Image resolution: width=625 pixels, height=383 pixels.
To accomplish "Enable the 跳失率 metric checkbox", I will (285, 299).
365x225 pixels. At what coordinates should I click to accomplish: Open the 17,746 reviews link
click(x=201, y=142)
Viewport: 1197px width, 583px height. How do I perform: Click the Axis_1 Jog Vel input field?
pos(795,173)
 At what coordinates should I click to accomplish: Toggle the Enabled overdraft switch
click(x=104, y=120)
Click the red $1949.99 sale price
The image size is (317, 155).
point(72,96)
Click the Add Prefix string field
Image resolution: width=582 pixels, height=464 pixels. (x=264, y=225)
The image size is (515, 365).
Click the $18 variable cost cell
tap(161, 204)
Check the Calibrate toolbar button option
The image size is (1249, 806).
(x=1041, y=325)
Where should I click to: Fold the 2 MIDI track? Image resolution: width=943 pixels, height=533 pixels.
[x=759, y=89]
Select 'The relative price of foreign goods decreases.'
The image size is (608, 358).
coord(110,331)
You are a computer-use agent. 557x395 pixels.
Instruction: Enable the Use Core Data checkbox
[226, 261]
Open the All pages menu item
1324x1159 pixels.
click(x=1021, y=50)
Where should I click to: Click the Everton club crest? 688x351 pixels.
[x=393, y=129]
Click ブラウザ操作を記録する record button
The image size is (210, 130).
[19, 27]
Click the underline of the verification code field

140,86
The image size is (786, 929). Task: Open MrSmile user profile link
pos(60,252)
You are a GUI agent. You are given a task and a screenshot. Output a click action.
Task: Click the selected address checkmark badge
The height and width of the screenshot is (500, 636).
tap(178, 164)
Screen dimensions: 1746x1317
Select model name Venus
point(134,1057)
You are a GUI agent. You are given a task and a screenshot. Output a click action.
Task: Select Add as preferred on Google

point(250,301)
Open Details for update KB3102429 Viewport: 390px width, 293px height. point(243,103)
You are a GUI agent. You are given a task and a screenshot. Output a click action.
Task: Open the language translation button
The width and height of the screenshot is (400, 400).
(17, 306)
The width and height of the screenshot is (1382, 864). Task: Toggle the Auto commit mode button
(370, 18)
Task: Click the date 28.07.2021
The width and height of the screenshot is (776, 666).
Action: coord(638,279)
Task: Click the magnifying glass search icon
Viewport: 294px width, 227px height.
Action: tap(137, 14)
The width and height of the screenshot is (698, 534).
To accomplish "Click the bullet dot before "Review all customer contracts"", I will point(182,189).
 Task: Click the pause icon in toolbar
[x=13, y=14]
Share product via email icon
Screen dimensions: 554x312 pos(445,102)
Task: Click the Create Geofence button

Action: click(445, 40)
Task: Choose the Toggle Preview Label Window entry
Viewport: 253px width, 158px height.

# [Problem description]
Working from the listing above, pick out every line that has "will" and copy it.

# [Problem solution]
To accomplish "Enable the 跳失率 metric checkbox", I will (285, 299).
To accomplish "Click the bullet dot before "Review all customer contracts"", I will point(182,189).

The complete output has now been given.